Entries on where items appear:
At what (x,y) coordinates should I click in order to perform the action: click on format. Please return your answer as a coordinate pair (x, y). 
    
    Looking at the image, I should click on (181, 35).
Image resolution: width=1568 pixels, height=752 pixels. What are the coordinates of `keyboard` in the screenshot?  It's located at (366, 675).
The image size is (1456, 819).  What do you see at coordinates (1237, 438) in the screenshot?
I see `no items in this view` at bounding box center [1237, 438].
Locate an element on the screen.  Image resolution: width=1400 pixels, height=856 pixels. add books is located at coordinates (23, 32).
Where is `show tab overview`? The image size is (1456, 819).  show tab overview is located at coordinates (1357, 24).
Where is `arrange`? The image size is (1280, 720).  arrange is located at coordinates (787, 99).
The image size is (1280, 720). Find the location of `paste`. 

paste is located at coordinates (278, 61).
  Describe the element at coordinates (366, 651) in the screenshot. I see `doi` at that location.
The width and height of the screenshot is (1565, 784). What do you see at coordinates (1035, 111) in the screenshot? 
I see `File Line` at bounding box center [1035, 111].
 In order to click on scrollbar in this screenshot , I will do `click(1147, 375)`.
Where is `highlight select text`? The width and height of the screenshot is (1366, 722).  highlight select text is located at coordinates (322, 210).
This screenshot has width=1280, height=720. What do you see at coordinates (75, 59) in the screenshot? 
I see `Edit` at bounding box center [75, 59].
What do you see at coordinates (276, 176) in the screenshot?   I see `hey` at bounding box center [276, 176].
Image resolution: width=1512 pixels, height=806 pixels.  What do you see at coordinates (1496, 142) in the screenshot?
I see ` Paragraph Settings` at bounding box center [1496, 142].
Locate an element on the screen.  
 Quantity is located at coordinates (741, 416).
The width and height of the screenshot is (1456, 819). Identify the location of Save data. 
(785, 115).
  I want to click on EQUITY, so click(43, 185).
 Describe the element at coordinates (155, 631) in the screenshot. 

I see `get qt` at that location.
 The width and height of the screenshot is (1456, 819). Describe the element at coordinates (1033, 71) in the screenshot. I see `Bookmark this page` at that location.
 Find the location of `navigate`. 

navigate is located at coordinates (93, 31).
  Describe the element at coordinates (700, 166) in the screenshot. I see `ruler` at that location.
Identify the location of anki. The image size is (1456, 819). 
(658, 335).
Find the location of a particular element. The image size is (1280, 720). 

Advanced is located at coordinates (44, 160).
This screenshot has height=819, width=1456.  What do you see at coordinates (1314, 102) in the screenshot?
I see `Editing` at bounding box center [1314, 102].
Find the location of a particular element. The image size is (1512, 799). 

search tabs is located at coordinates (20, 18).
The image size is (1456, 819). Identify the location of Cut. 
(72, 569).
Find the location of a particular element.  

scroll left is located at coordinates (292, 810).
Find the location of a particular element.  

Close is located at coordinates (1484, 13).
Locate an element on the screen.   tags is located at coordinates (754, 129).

■ WHAT IS NEEDED
Copy the material above word for word, starting at the line that contains "Image resolution: width=1568" and ending after the line that contains "coordinates (1357, 24).".

■ EXERCISE RESPONSE
Image resolution: width=1568 pixels, height=752 pixels. What are the coordinates of `keyboard` in the screenshot?  It's located at (366, 675).
The image size is (1456, 819).  What do you see at coordinates (1237, 438) in the screenshot?
I see `no items in this view` at bounding box center [1237, 438].
Locate an element on the screen.  Image resolution: width=1400 pixels, height=856 pixels. add books is located at coordinates (23, 32).
Where is `show tab overview`? The image size is (1456, 819).  show tab overview is located at coordinates (1357, 24).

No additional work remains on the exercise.